Bagi pelaku usaha angkutan, perubahan ini membawa konsekuensi ganda. Di satu sisi, kendaraan yang kedapatan melebihi muatan akan mendapat peringatan sebagai bagian dari sosialisasi menuju zero ODOL. Namun, pelanggaran dokumen seperti ketidaksesuaian laik jalan akan langsung berujung pada penegakan hukum sesuai aturan yang berlaku. Kebijakan ini sengaja dirancang bertahap, mengingat jumlah kendaraan angkutan yang beroperasi sangat besar sementara kapasitas pengawasan fisik terbatas.
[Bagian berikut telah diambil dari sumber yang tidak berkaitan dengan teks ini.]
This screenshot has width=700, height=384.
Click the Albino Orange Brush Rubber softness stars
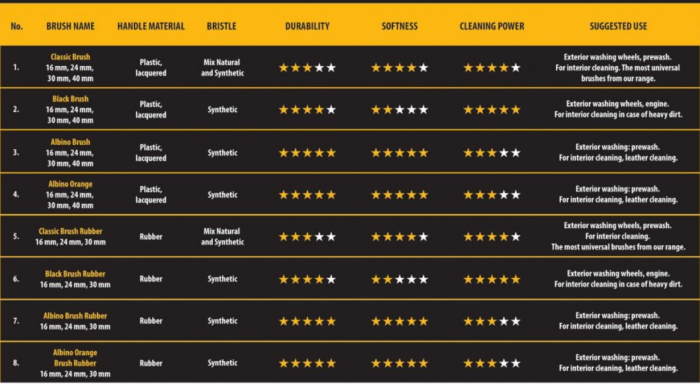[x=400, y=363]
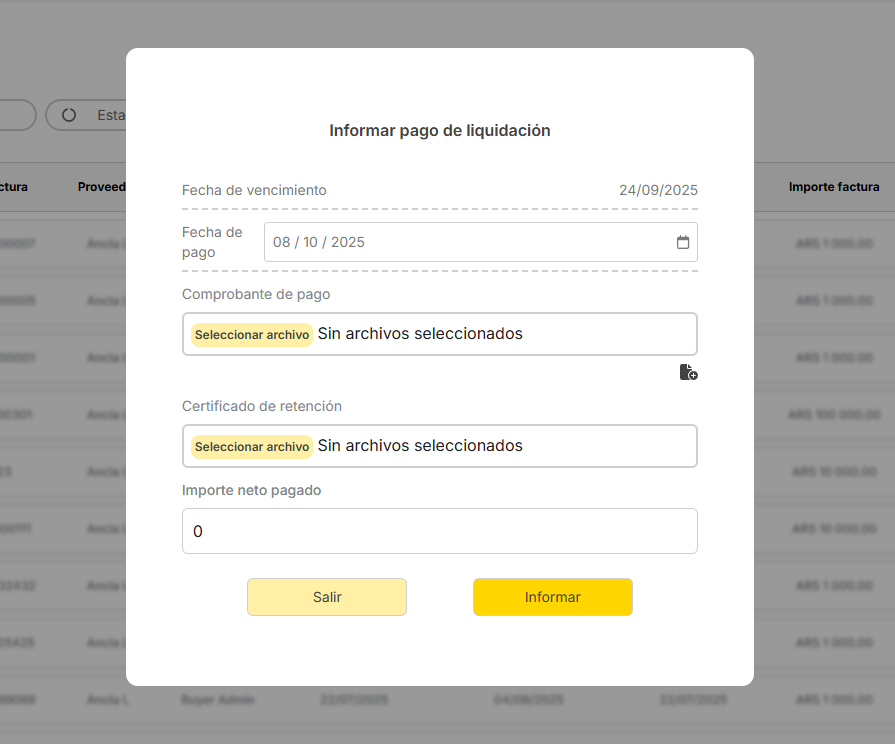Screen dimensions: 895x744
Task: Click the Proveedor column header
Action: pyautogui.click(x=101, y=187)
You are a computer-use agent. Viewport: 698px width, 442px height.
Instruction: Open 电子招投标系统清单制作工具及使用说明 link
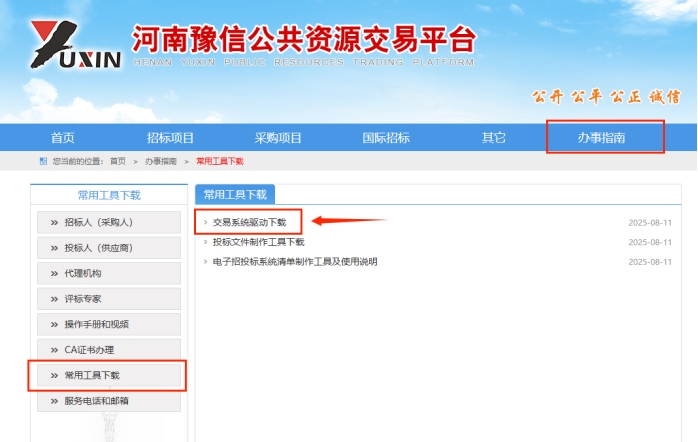295,262
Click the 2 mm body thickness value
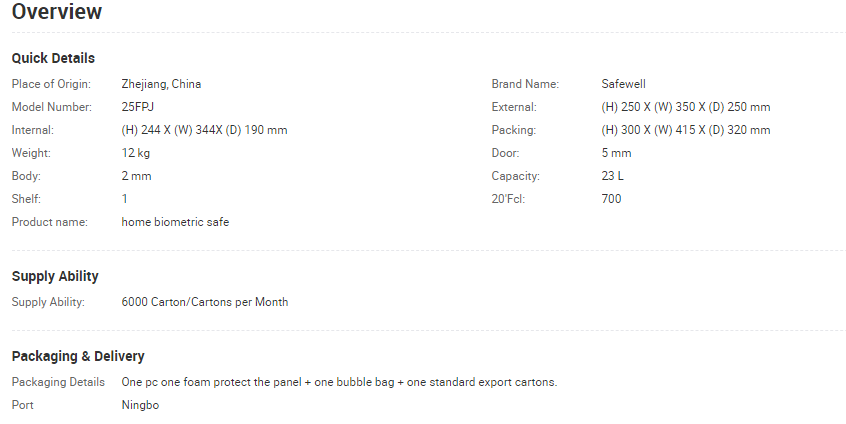This screenshot has height=424, width=846. [x=137, y=176]
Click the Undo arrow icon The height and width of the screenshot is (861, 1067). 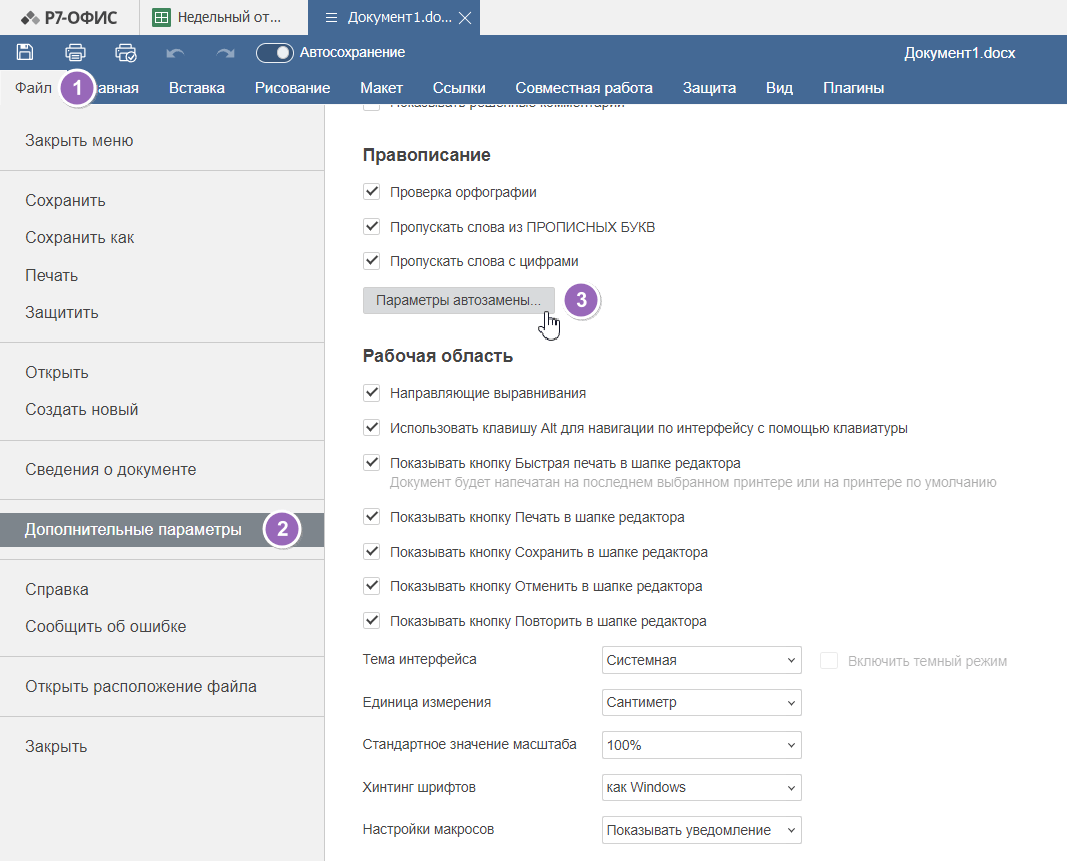click(176, 52)
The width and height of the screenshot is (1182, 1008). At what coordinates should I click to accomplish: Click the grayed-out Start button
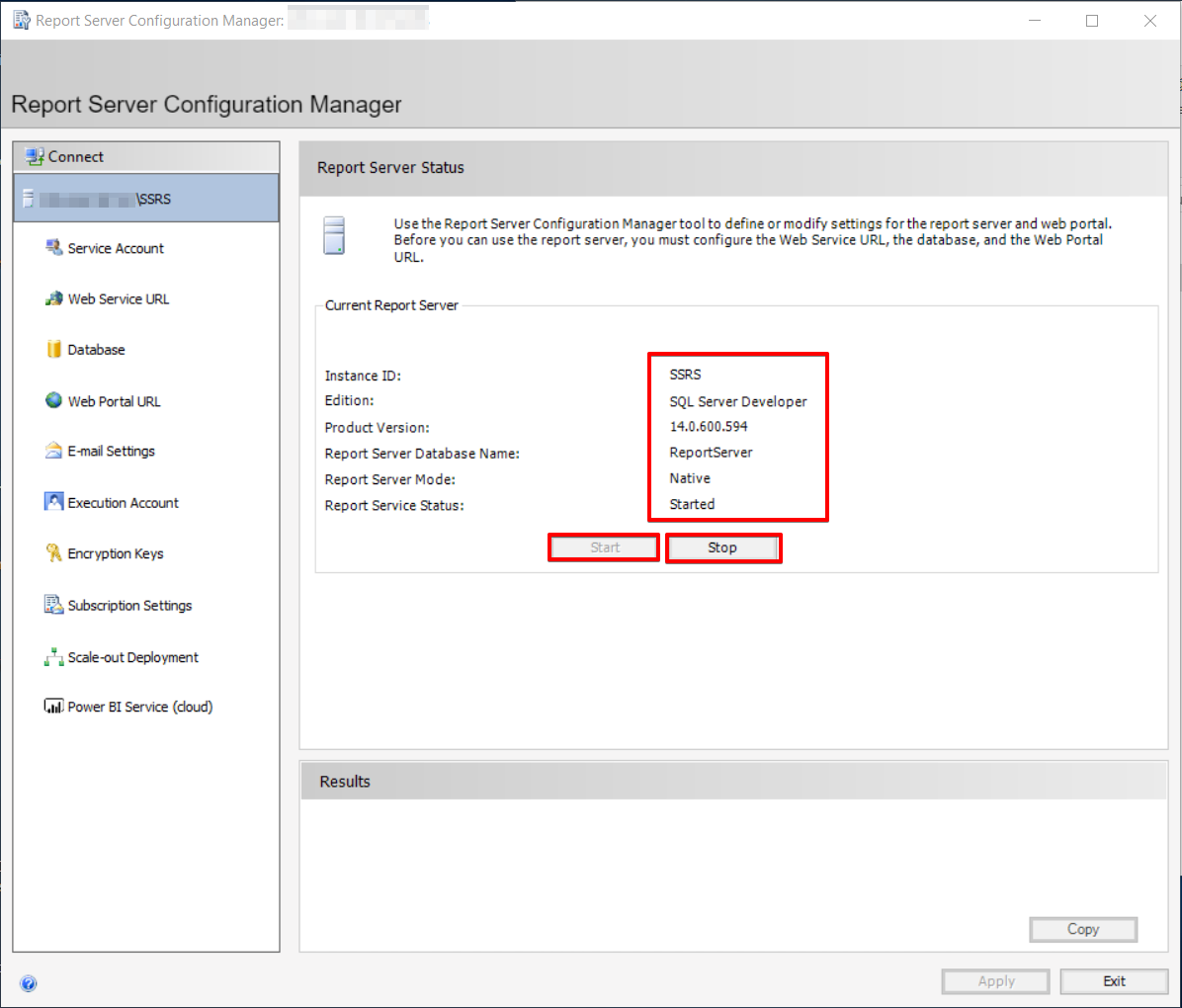tap(604, 547)
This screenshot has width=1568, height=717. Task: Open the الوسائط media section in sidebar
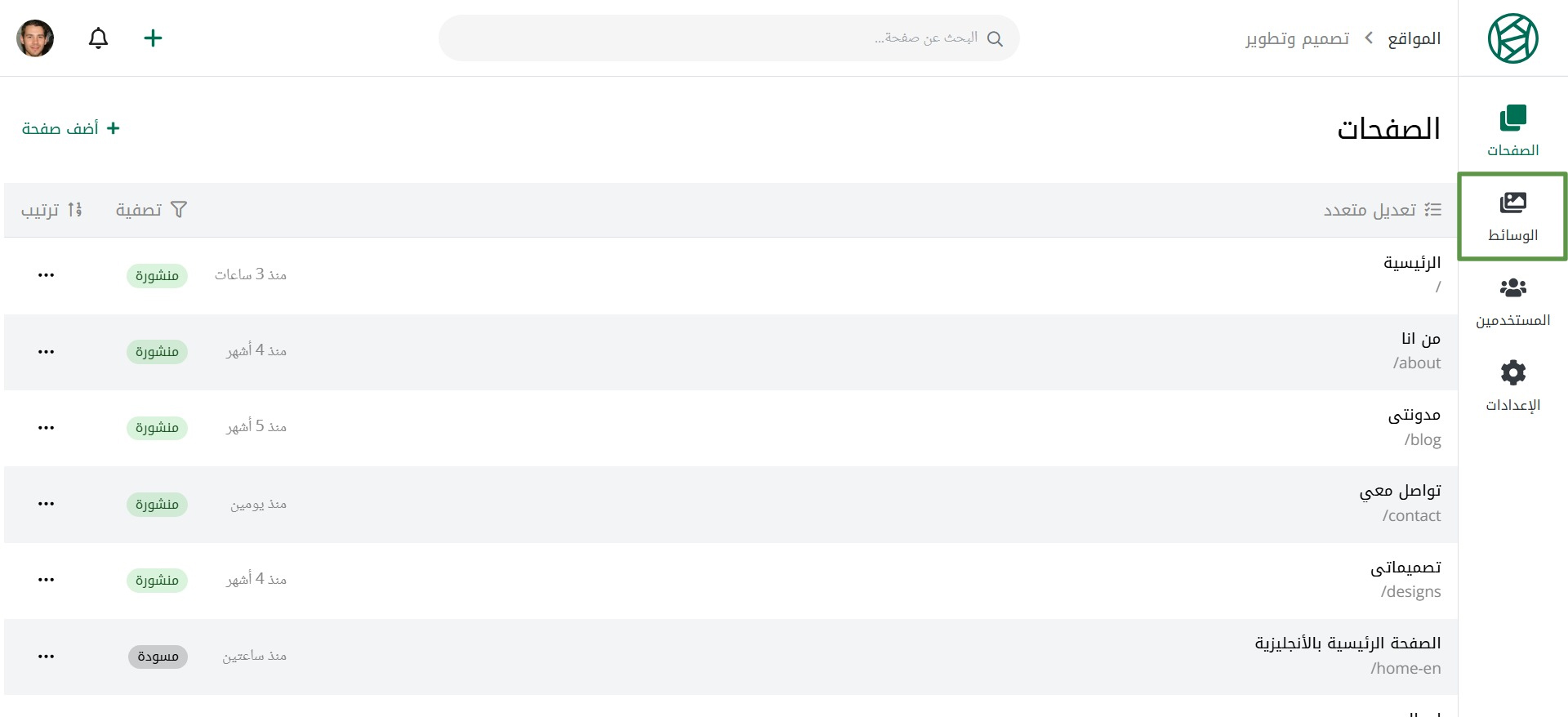pos(1512,217)
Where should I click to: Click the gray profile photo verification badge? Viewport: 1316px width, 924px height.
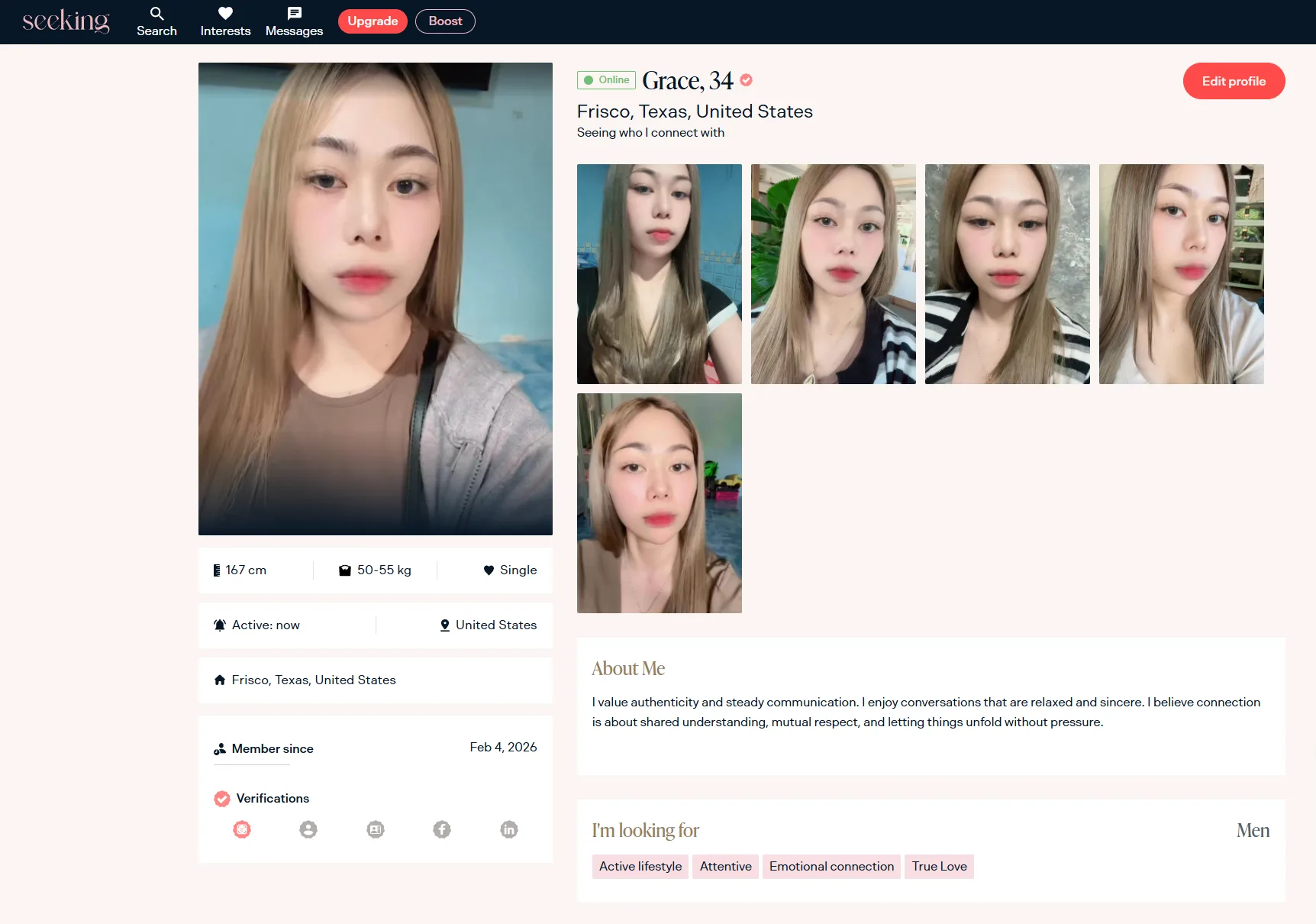pos(308,829)
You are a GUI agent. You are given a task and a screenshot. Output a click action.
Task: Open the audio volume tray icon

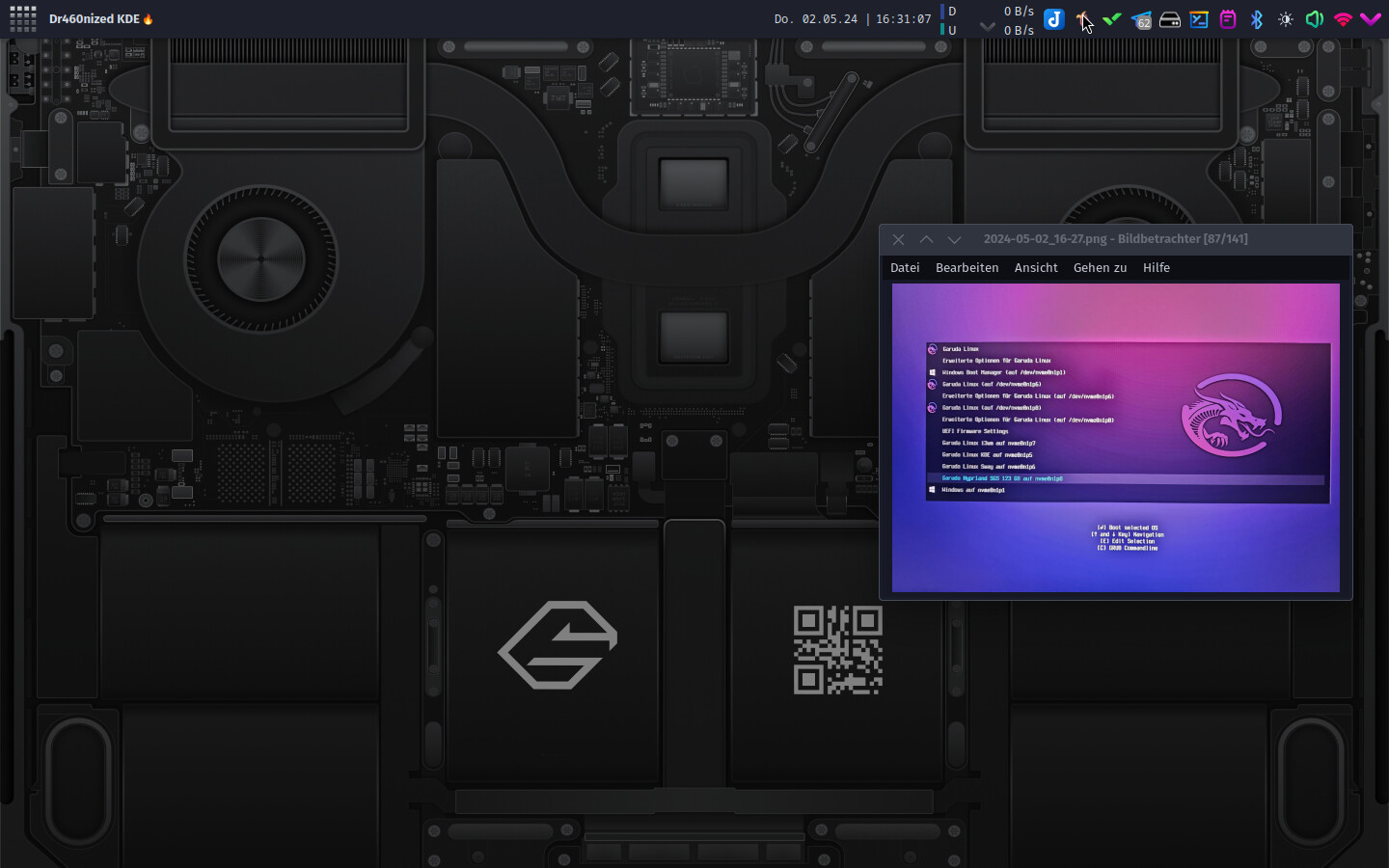1314,19
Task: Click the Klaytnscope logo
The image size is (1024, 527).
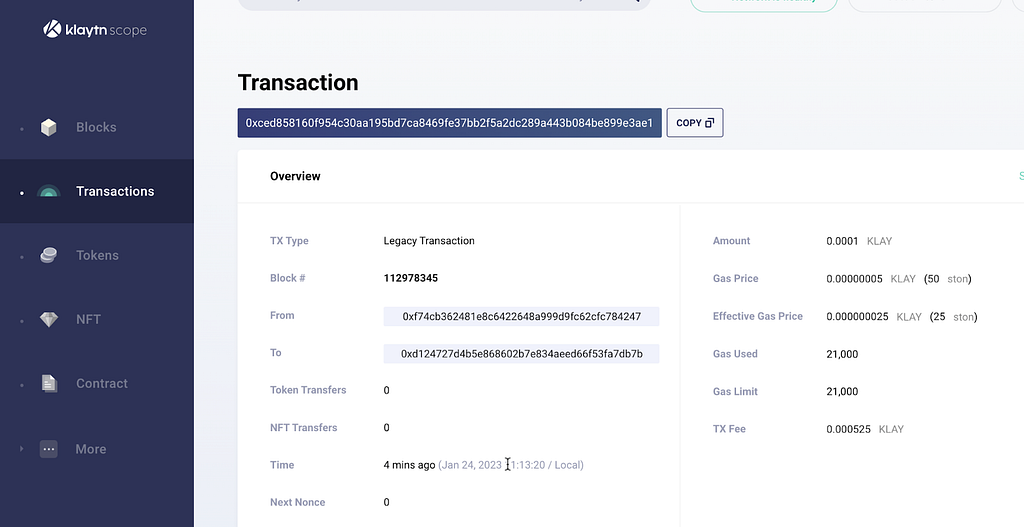Action: [95, 29]
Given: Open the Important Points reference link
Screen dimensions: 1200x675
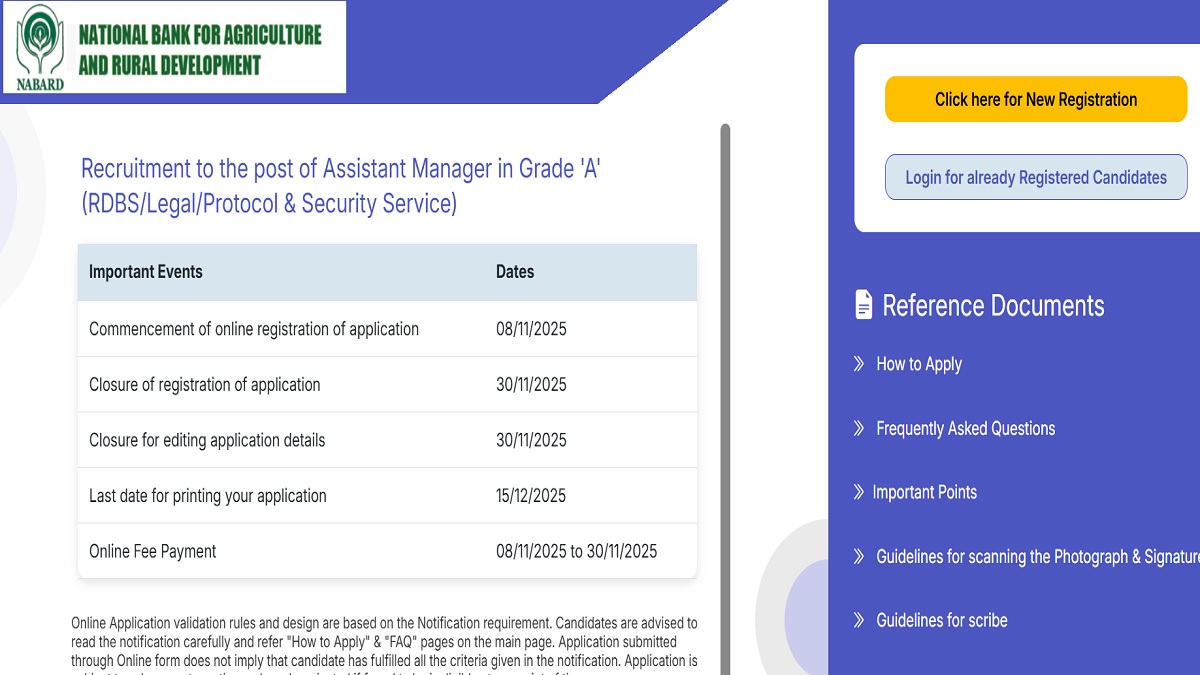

Menariknya, Kemenhub tidak membatasi diri pada angkutan barang. Aan menyebutkan bahwa sistem ini ke depan akan diperluas ke angkutan orang, khususnya bus, untuk memperkuat pengawasan terhadap persyaratan teknis, uji berkala, dan perizinan. Ini sejalan dengan visi Menteri Perhubungan Dudy Purwagandhi yang menekankan bahwa ETLE Hub bertujuan meningkatkan kepatuhan, bukan memperbanyak penilangan. Dengan demikian, transformasi ini diharapkan mampu menekan angka kecelakaan yang kerap dipicu kendaraan kelebihan muatan.
Bagi Indonesia, keberadaan ETLE Hub bukan sekadar urusan teknis. ODOL telah lama menjadi biang kerok kerusakan jalan dan jembatan, yang pada akhirnya membebani anggaran negara dan memperlambat logistik nasional. Dengan pengawasan berbasis data, pemerintah berharap biaya perbaikan infrastruktur dapat ditekan, sementara keselamatan pengguna jalan meningkat. Namun, efektivitas sistem ini masih diuji: seberapa besar kepatuhan pelaku usaha setelah masa sosialisasi berakhir? Akankah teknologi WIM mampu mendeteksi pelanggaran tanpa menghambat arus lalu lintas? Jawabannya akan menentukan apakah target 2027 sekadar wacana atau benar-benar terwujud.